4.) In the book, Hazlitt did not talk fondly about deflation. He used Belgium as an example, and said it leads to unemployment and causes goods with fixed prices to stop being made. However, Ron Paul, Rothbard, and others have said that deflation isn’t so bad. What do you think?
As always, thanks so much for your help!
TommyAugust 1, 2014 at 6:34 pm #18386jmherbenerParticipant
Under Bretton-Woods, when the Fed inflated the dollar a portion of the new money would be acquired and held by foreign central banks who could then inflated their currencies proportionately. The pegged exchange rates were a gauge by which officials could tell whether or not a country had over- or under-inflated relative to dollar inflation. The IMF served as the enforcement wing of the system imposing “austerity” programs on over-inflating countries and extending them loans to make sure that U.S. banks would be paid regardless of the financial distress their profligate ways generated.

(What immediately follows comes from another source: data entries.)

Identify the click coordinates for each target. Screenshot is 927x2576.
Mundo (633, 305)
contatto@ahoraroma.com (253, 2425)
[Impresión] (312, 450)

3. As long as foreign countries did not redeem dollars for gold in the U.S., the U.S. gained from the system. It could inflate without currency devaluation (since foreign currencies were inflated proportionately) or significant domestic price inflation (since dollars were held overseas). In the system, both the IMF and the World Bank extend loans. Officially, the IMF loans are short-term to help countries with balance-of-payments or exchange rate problems while the World Bank makes long-term loan for capital projects.
4. There are different types of deflation. There is the forced monetary deflation of central banks, which harms economic efficiency. Then there is the market correction of a previous monetary inflation, which helps restore economic efficiency. Then there is so-called “growth deflation” in which prices decline as production of goods expands more than production of money. This, too, helps efficiency. Take a look at Joe Salerno’s article:
2. It might be the case that the regulation changed from the writing of one book to the other.
1. SDRs were introduced near the end of the Bretton-Woods system to increase the reserve positions of countries participating in the IMF. This was an effort to replace the gold being drained from the system through dollar redemption.